# Probleme mit NullPointerException



## Pennywise (8. Sep 2004)

Hi, ich hab ein Problem mit einer NullPointerException in meinem PreparedStatement. Kann mir jemand sagen, warum die kommt?


```
try {
            if(stmUebergabe == null) {
	stmUebergabe = connection.prepareStatement(             /// <------- NullPointerException
                "insert into JAVATEST.UEBERGABE values(5,'j')");
	}
	stmUebergabe.executeUpdate();

        }
        catch(Exception e) {
            System.out.println("DtoPersonal.uebergabe(): " + e.toString());
        }

        FileOutputStream fileOut = new FileOutputStream(datei);
        wb.write(fileOut);
        fileOut.close();
```


----------



## foobar (8. Sep 2004)

Sieht so aus, als ob deine Connection null ist. Wie erzeugst du denn die Connection?


----------



## P3AC3MAK3R (8. Sep 2004)

Verschoben: JDBC


----------



## Pennywise (13. Sep 2004)

Hab ich gelöst. Dank euch. Total übersehen.

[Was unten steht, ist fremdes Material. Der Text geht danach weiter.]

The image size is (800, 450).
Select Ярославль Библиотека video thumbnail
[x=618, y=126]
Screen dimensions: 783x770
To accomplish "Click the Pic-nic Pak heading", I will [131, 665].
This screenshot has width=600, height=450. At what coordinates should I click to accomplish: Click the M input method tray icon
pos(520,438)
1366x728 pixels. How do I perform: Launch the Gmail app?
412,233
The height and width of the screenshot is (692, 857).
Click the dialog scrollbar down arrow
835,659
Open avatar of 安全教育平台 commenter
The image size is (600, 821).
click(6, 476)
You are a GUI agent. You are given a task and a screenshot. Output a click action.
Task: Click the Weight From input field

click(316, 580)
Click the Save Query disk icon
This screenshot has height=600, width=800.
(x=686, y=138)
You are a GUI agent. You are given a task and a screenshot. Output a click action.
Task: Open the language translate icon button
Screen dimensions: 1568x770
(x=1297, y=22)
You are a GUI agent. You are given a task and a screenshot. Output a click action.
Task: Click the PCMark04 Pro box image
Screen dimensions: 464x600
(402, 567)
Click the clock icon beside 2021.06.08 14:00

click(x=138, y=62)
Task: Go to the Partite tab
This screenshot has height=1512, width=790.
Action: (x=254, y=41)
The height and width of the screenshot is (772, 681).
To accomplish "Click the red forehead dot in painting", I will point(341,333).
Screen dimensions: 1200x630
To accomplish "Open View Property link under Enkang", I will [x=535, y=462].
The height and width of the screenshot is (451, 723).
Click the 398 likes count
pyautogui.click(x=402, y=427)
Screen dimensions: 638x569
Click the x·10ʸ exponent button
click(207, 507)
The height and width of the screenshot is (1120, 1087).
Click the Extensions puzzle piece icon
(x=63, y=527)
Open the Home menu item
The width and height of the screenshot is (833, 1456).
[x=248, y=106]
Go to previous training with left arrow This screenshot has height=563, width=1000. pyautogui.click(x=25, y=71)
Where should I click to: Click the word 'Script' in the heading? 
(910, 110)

Hab aber ne neue Exception an einer andren Stelle bekommen.


```
private void anzeigeTabelle() throws IOException {

    POIFSFileSystem fs      =
            new POIFSFileSystem(new FileInputStream(datei));
    HSSFWorkbook wb = new HSSFWorkbook(fs);
    HSSFSheet sheet = wb.getSheetAt(0);
    String[][] daten = new String[sheet.getPhysicalNumberOfRows()][5];
    int cellType = 0;

    for(int j = 0; j <= 4; j++) {

        for(int i = 0; i <= sheet.getPhysicalNumberOfRows() - 1; i++) {

            HSSFRow row = sheet.getRow(i);
            cellType = row.getCell((short)j).getCellType(); //<-------- NullPointerException;

            switch(cellType) {

	case 0: daten[i][j] = String.valueOf(row.getCell((short)j).getNumericCellValue());
	break;
	case 1: daten[i][j] = row.getCell((short)j).getStringCellValue();
	break;

            }
        }
    }

    

    for(int j = 0; j <= 4; j++) {

        for(int i = 0; i <= sheet.getPhysicalNumberOfRows() - 1; i++) {

	auswahl.getTabelle().setValueAt(daten[i][j] ,i, j);

        }

    }

}
```

Hoffe ihr könnt mir helfen. Hock seit gestern dran und eh die Lösung einfach nicht.


----------



## Bleiglanz (13. Sep 2004)

> ```
> cellType = row.getCell((short)j).getCellType(); //<-------- NullPointerException;
> ```


Na wahrscheinlich ist da eine Zeile in deiner Excel Tabelle, die weniger als 5 Spalten hat - mach halt vorher einen Test


----------



## Pennywise (13. Sep 2004)

Habs gelöst. Kam mit dem Switch nicht klar, da ich ne Zelle hatte die weder Numeric noch String, sondern Blank war.
Hab die Daten in der Exceldatei nochmal kopiert, jetzt klappts.


----------